Consigne:
Répondez, s'il vous plaît, aux questions suivantes d'après le document source ci-dessous, en numérotant vos réponses de la même façon :
1. À quelle heure O s'est-il levé pour partir travailler ?
2. Depuis combien de temps le couple vit-il ensemble ?
3. Qui a trouvé la grange, la maison à la montagne ?

Document source:

À cinq heures ce matin, quand O s’est levé pour partir travailler, je lui ai dit : j’étais en train de rêver que je dansais dans la montagne. Je lui ai raconté, et il m’a dit : moi aussi je rêvais qu’on était à la montagne, et il m’a raconté. Mon homme merveilleux, beau, joyeux, intelligent, un génie de la vie qui la rend enchanteresse, extrêmement généreux, aimant, plein de courage, excellent amoureux et excellent compagnon pour moi, excellent père pour nos enfants, avec lequel j’ai la chance et le bonheur de vivre depuis plus de trente ans – malgré les épreuves, l’amour nous a réunis, à jamais. C’est grâce à lui que j’ai eu ce que j’ai eu de meilleur dans ma vie, après mes enfants : ma grange, ma maison à la montagne. C’est lui qui l’a trouvée, et il n’y avait qu’avec lui que j’ai pu vivre ce que nous avons vécu là-haut. Et nous continuerons longtemps à vivre notre vie enchantée, où que ce soit. Le reste est vain.

Extraits de la liste:
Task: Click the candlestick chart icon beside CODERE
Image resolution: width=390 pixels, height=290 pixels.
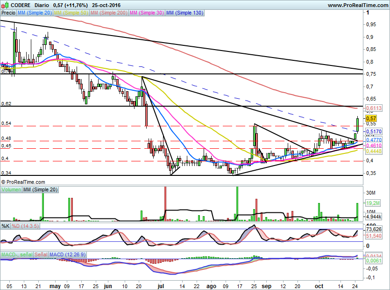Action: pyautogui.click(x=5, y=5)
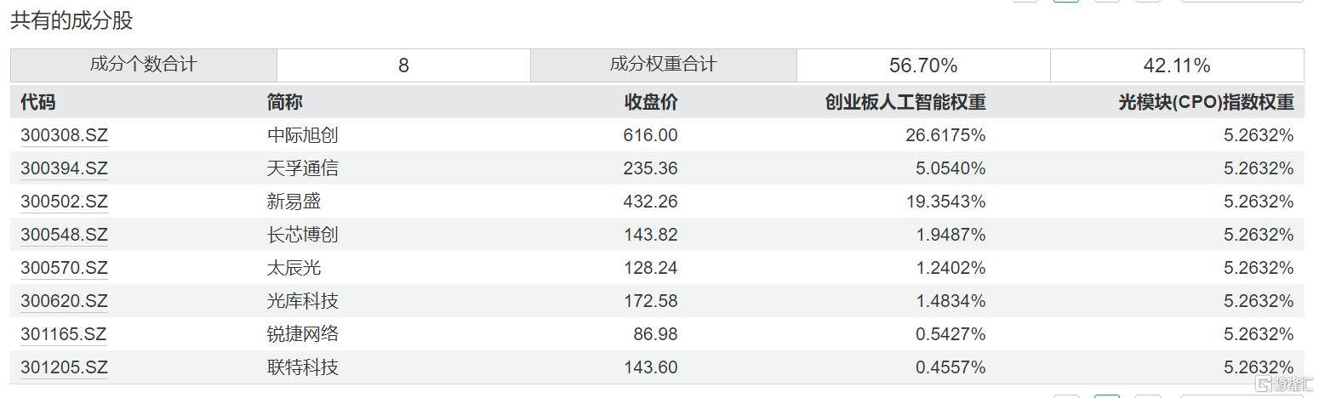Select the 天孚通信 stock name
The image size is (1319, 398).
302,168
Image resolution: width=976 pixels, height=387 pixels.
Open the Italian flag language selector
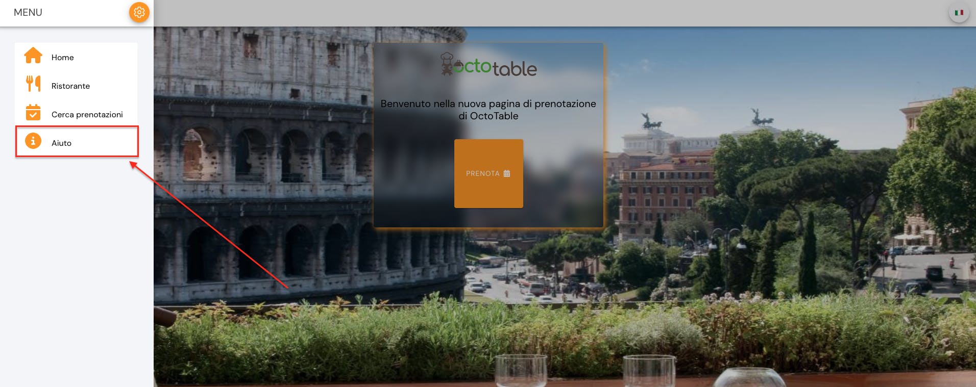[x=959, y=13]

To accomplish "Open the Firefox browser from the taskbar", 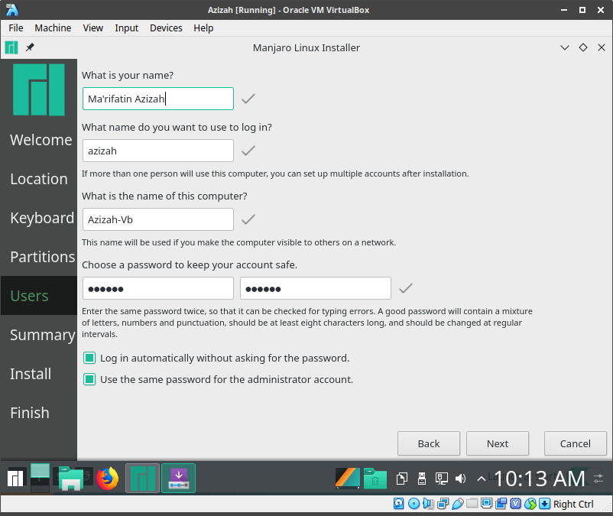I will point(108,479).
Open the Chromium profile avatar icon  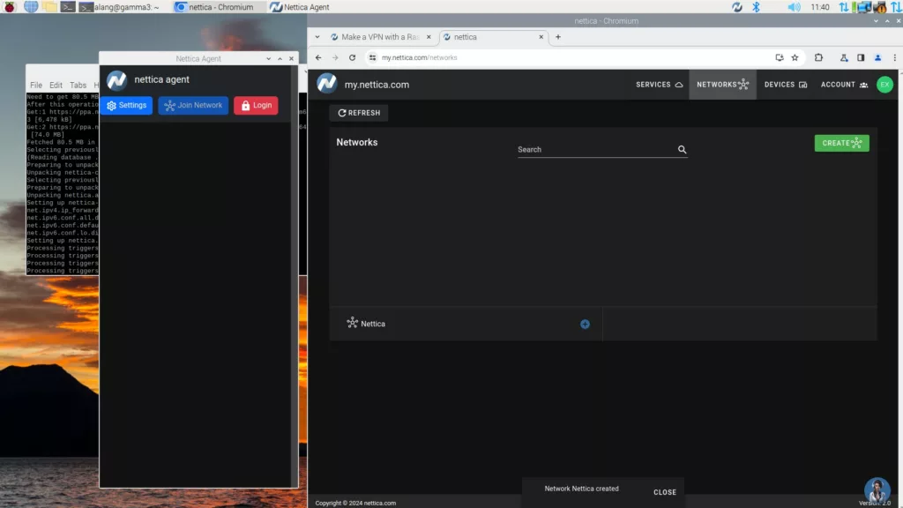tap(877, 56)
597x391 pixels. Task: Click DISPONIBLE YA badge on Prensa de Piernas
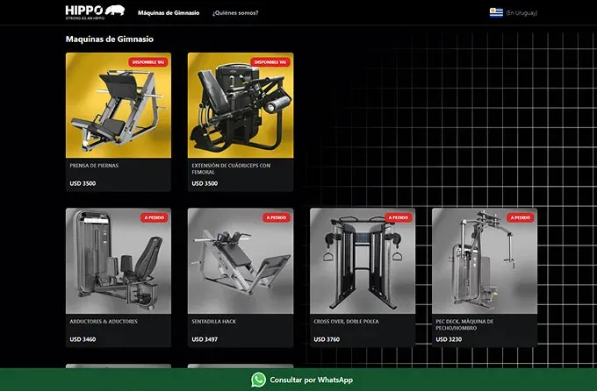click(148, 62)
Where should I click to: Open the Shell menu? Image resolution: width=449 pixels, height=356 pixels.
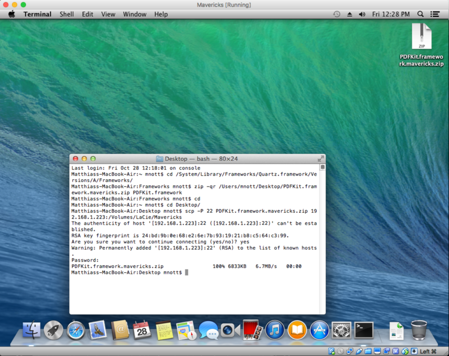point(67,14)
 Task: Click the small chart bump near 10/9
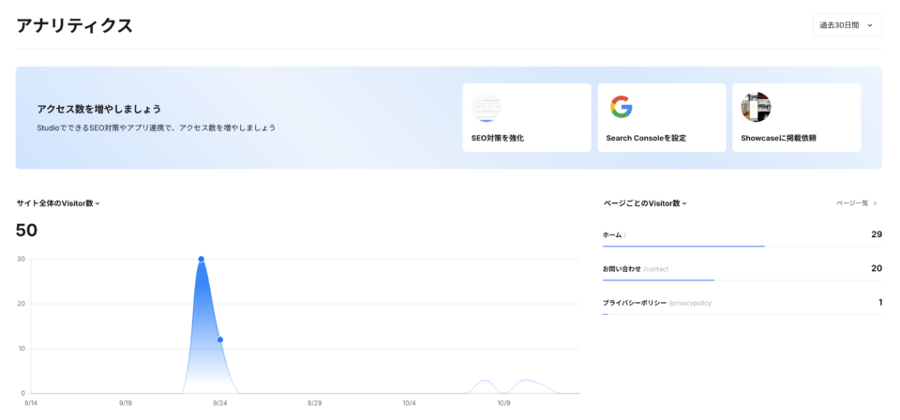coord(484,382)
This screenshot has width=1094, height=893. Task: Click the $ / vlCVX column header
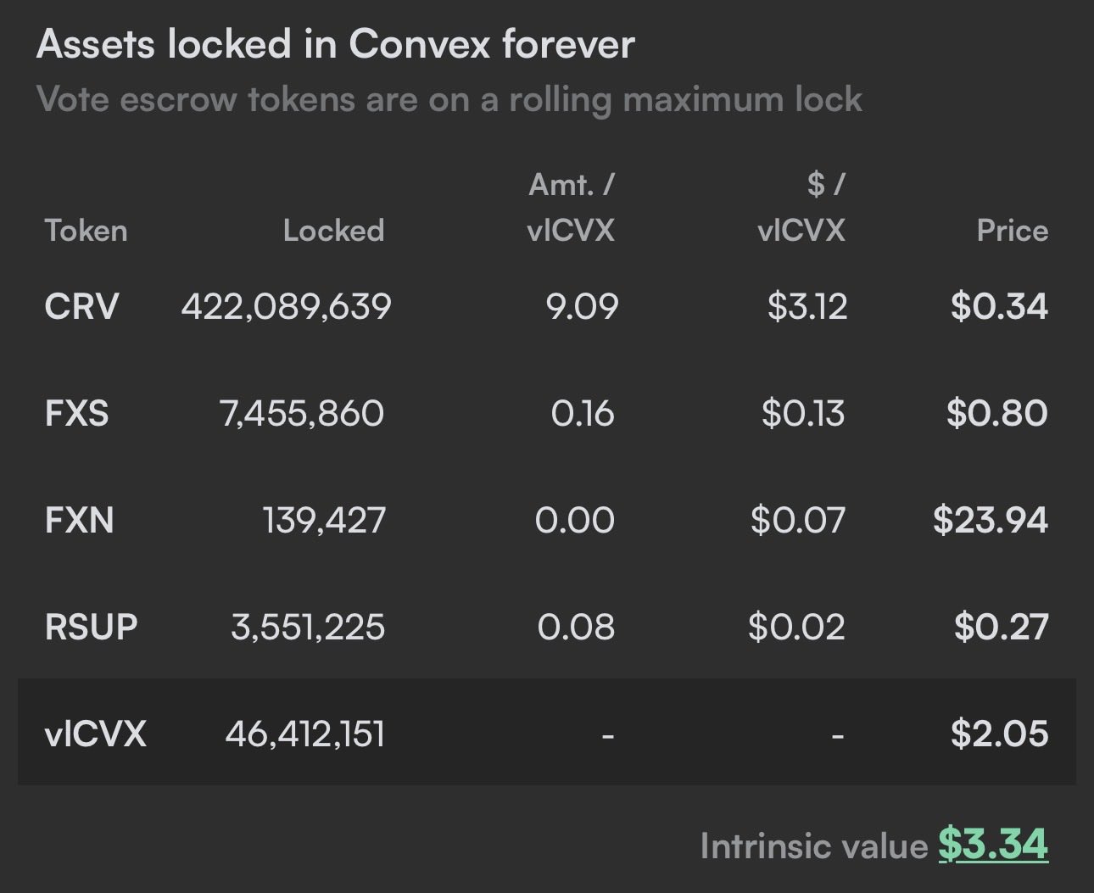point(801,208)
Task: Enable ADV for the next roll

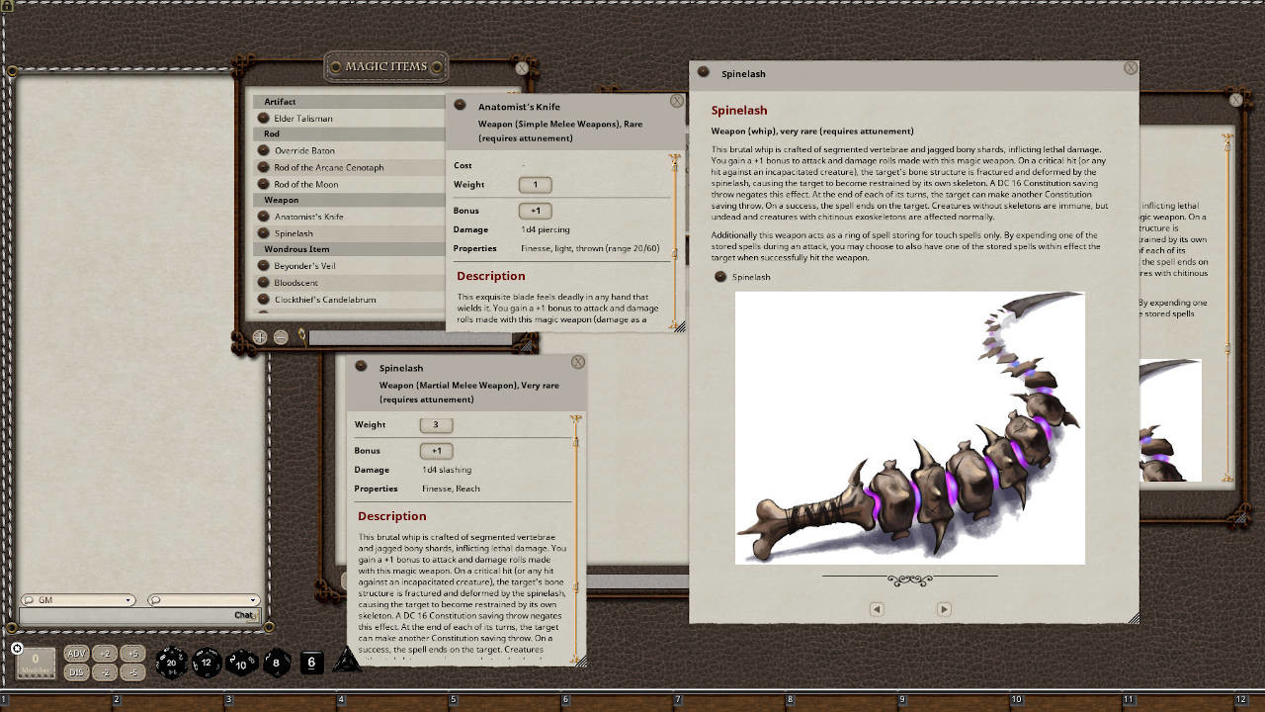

Corrigé:
1. À cinq heures du matin.
2. Depuis plus de trente ans.
3. O.